Polish Garden of Remembrance in Manchester

ID: POL-001008-P/101924

Polish Garden of Remembrance in Manchester

By blind fate or divine plan, the poet Maria Pawlikowska-Jasnorzewska, who fell in love with Krakow, died and was buried in Manchester's South Cemetery. Her grave is not the only Polonica in Europe's second largest cemetery. Inquisitive tourists will find many more Polish traces in this city of the dead.

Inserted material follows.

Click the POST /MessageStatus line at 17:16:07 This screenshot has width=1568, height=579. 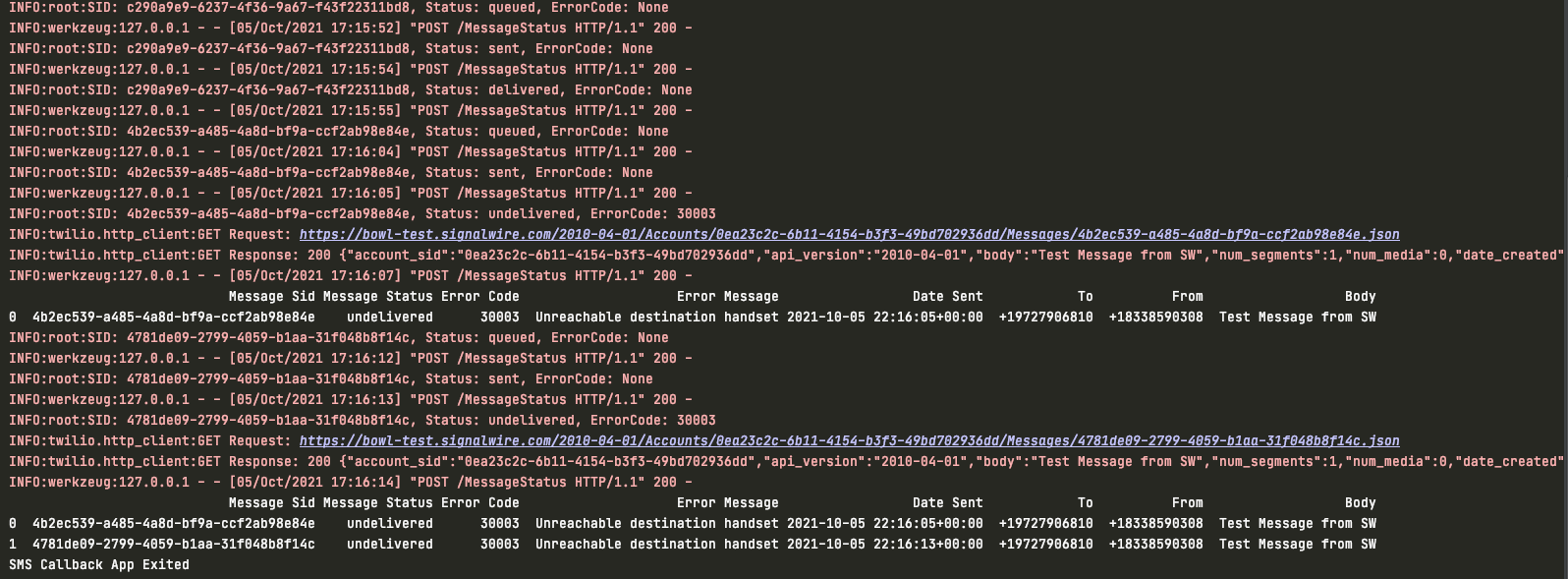click(x=350, y=276)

Maria Pawlikowska-Jasnorzewska - the lady of Polish literature
This poet, painter and playwright, born in 1891, was regarded as a lady of Polish literature, and was also called the "poetess of love and nature". Even before the Second World War, Maria Pawlikowska-Jasnorzewska (1891-1945) travelled extensively and visited, among other places, Italy, Turkey and North Africa. When, due to the turmoil of history, she left Poland in September 1939, she never returned to her homeland. Together with her husband Stefan Jasnorzewski, an airman in the Polish Air Force in Great Britain, she settled in Blackpool, at an RAF base. The pilot was consumed by military duties and Maria, not knowing English, spent whole weeks alone.

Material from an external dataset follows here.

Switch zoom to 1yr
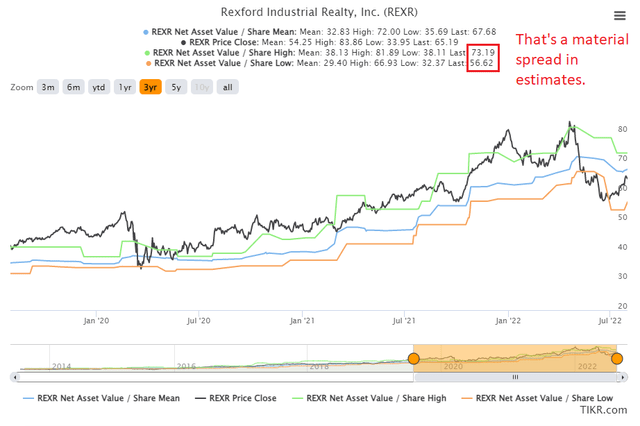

She felt abandoned, despite the constant presence of her compatriots, with whom, however, she was unable to establish a closer relationship. She tried to drown her sorrows by getting involved in Polish affairs. She collaborated with "Wiadomości Polski, Polityczne i Literackie", as well as "Polska Walcząca" and "Nowa Polska". Despite this, she wrote in her diaries: "I miss Poland, home, my parents", and in another place, already after the death of her father, the painter Wojciech Kossak, she confessed: "A fear [...] terrible and shattering".
Her deteriorating health also added to her longing for her loved ones. In 1944, she was diagnosed with cervical cancer, which gave fatal metastases to her spine. Pawlikowska-Jasnorzewska was hospitalised in a Manchester hospital and died here on 9 July 1945. She was buried in the local cemetery and in August 1973 the ashes of her husband Stefan Jasnorzewski, a participant in the Battle of Britain 1940, were laid to rest beside her.

The largest cemetery of the irreplaceable
Southern Cemetery, Manchester's Southern Cemetery is Europe's second largest necropolis. It was created in 1879, almost 100 years later than Warsaw's Powązki Cemetery. Its design was entrusted to architect Henry John Paull and surveyor James Gascoigne Lynde. The result was a remarkable space which, years later, English Heritage placed, along with chapels and other sepulchral buildings, on the Register of Historic Parks and Gardens for its historical significance.
French writer and politician Georges Clemenceau believed that 'cemeteries are full of irreplaceable people' and this phrase perfectly describes the people buried here. Thus, the ashes of Jerome Caminade, known as the prototype of Sherlock Holmes, or Captain John William "Jack" Alcock, who made the first non-stop transatlantic flight, were deposited in the Manchester necropolis.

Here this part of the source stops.